さほど大きく報道されなかったが、8月末に起きたソフトバンクモバイルの「メール誤配」は、「通信」という言葉の定義を揺るがすほど深刻な“事件”だと思う。同社のメールサーバーに不具合が生じ、4000通近いメールが違う相手に届いたり、差出人とは違う名前で届いたというのだ。
いまや携帯メールはビジネスでも一般的な連絡手段だ。ユーザーは「通信」という言葉の中にある「信」の字を文字通り“信”じて利用している。それが間違った相手に届いたというのだから、通信会社の屋台骨を揺るがすような出来事だと思う。ちなみにNTTドコモやKDDIには過去にもこうした不具合はないという。当然だ。
ソフトバンクは誤配による通信料は発生しないとしているが、コトは金の問題ではない。ビジネスのメールがライバル社に届く、不倫相手へのメールが妻に届く…いや、それは極端だとしても、気を許して書いたメールが見知らぬ相手に読まれることの不気味さは計り知れない。間違って受け取った相手が善人とはかぎらないからだ。
【大手町のフジ編集局では「圏外」】
同社はMNP開始以来、契約純増数1位の座をほぼ独占している。その理由が980円の低額&定額プランと例の白い犬のCMの人気にあるのは周知の通り。CMについてはSMAPまで起用する力の入れようだが、その力をもっと通信の“中身”にも注いでほしいというのがソフトバンクの1ユーザーでもある記者の願いだ。
身近な話をしよう。夕刊フジ編集局は日本を代表するビジネス街、東京・大手町のど真ん中にある。ところが、この編集局の中でソフトバンクの携帯だけは、ほぼ「圏外」だ。ビル内は電波が届きにくいものだが、ドコモやauのユーザーは悠々と電話しているのだから、明らかに異常だ。
「圏外」では仕事にならないので、記者をはじめとする社内のソフトバンクユーザーたちは数カ月前から電波状況を改善する要望を同社サイト経由で出している。だが、改善される気配はまったくない。山の中の一軒家ならともかく、ビジネス街で働く複数の人たちが要望しても電波が届かないということは他所の状況も推して知るべしだろう。

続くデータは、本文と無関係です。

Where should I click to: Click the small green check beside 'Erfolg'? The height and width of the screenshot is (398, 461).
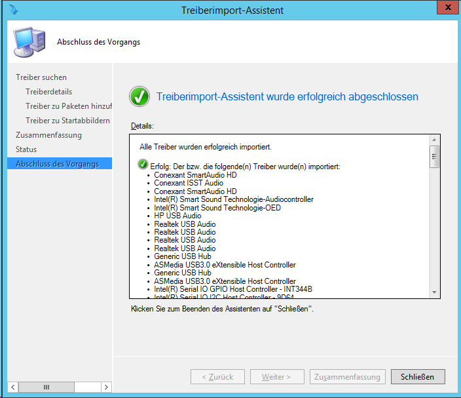tap(143, 164)
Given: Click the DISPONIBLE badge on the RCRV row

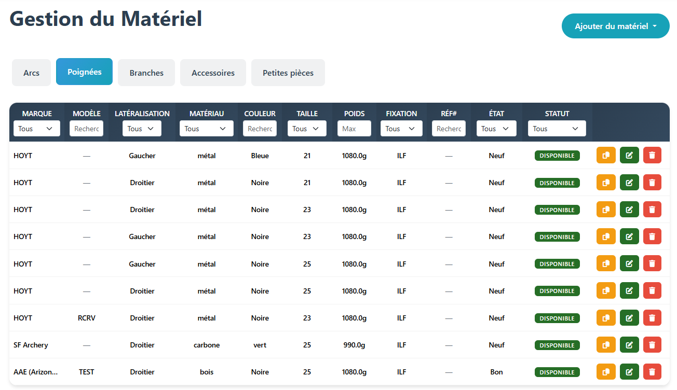Looking at the screenshot, I should pyautogui.click(x=557, y=317).
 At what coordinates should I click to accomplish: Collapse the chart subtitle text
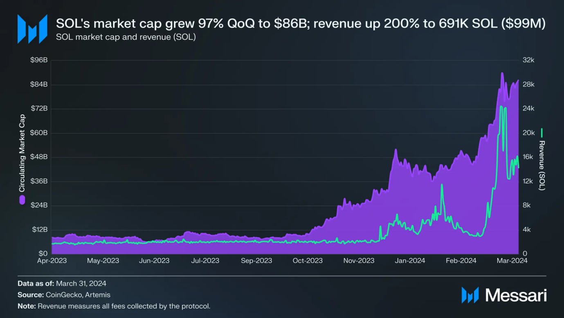pyautogui.click(x=127, y=37)
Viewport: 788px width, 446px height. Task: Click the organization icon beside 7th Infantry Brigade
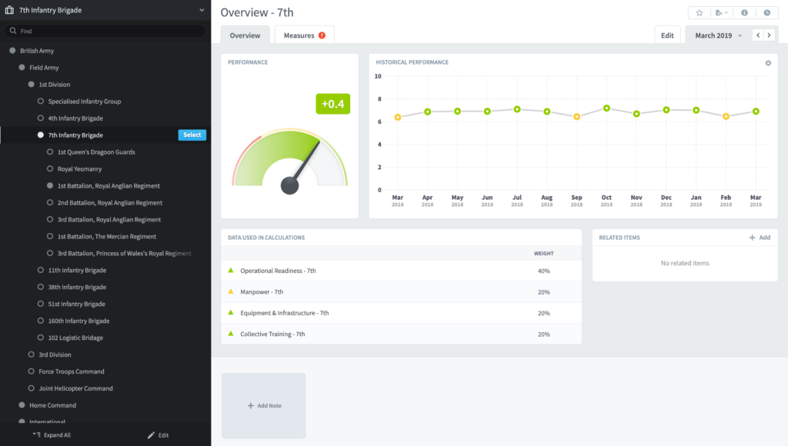pyautogui.click(x=11, y=11)
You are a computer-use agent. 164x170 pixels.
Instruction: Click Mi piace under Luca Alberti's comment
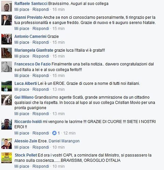[x=22, y=89]
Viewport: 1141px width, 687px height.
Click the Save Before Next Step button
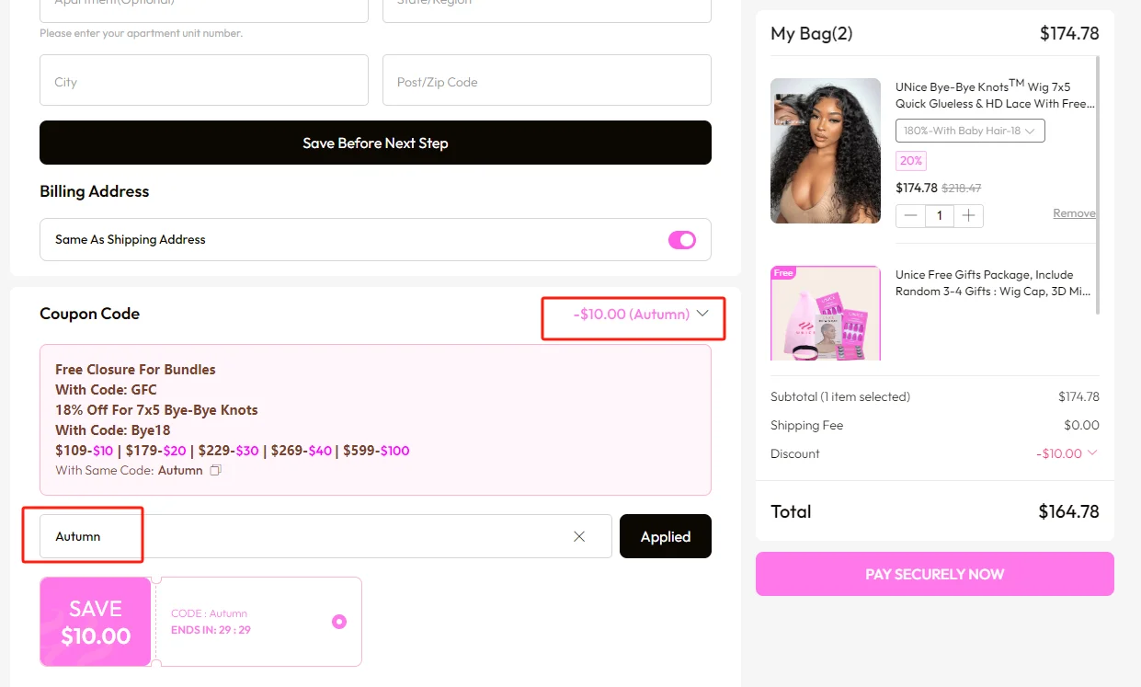coord(375,143)
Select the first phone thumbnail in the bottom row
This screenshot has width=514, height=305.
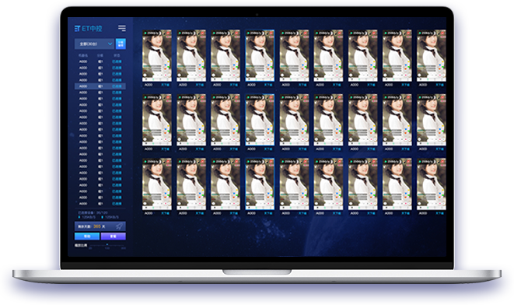[157, 184]
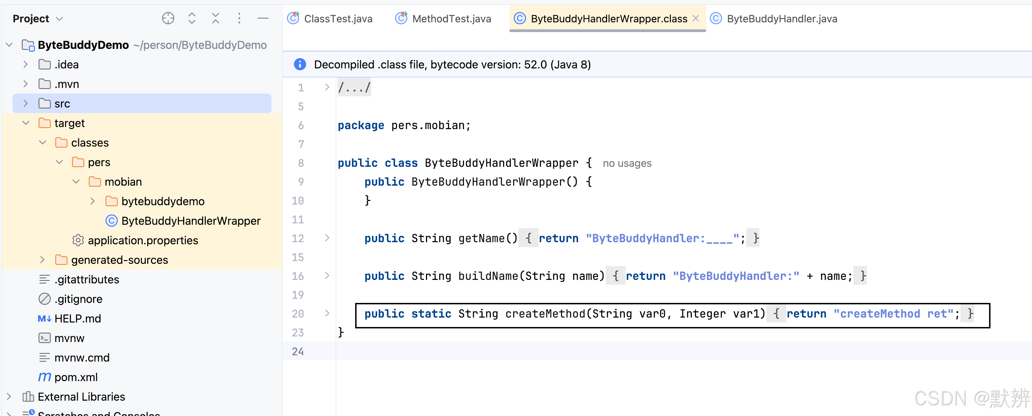1032x416 pixels.
Task: Expand the folded comment on line 1
Action: point(327,87)
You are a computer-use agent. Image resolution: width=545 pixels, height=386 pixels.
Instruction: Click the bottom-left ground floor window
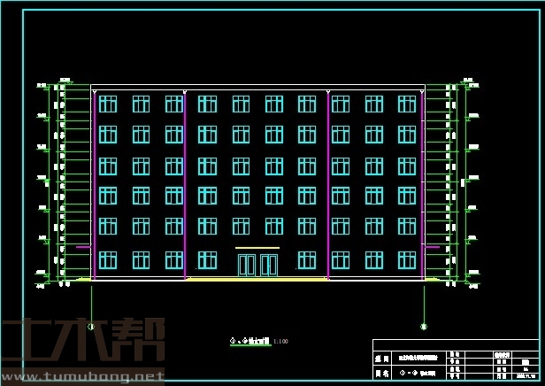(x=108, y=259)
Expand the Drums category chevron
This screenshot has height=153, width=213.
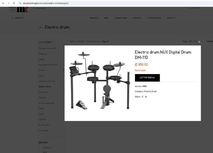[x=63, y=70]
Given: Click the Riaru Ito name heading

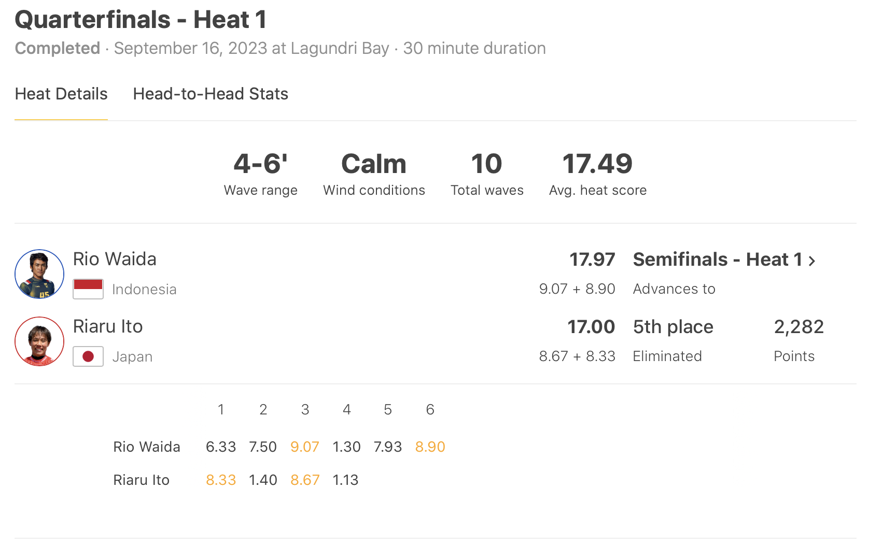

そんなわけで記者は、上戸彩やSMAPが登場する華やかなCMを毎日複雑な気持ちでながめている。その気持ちをさらに複雑にさせたのが、この夏、皆既日食で日本中の注目を集めたトカラ列島にドコモが携帯の基地局を設置しているというCMだった。トカラで通じるドコモと、大手町で通じないソフトバンク。「通信」に対する姿勢の違いが今回の「誤配事件」の遠因…とまでは思いたくないが。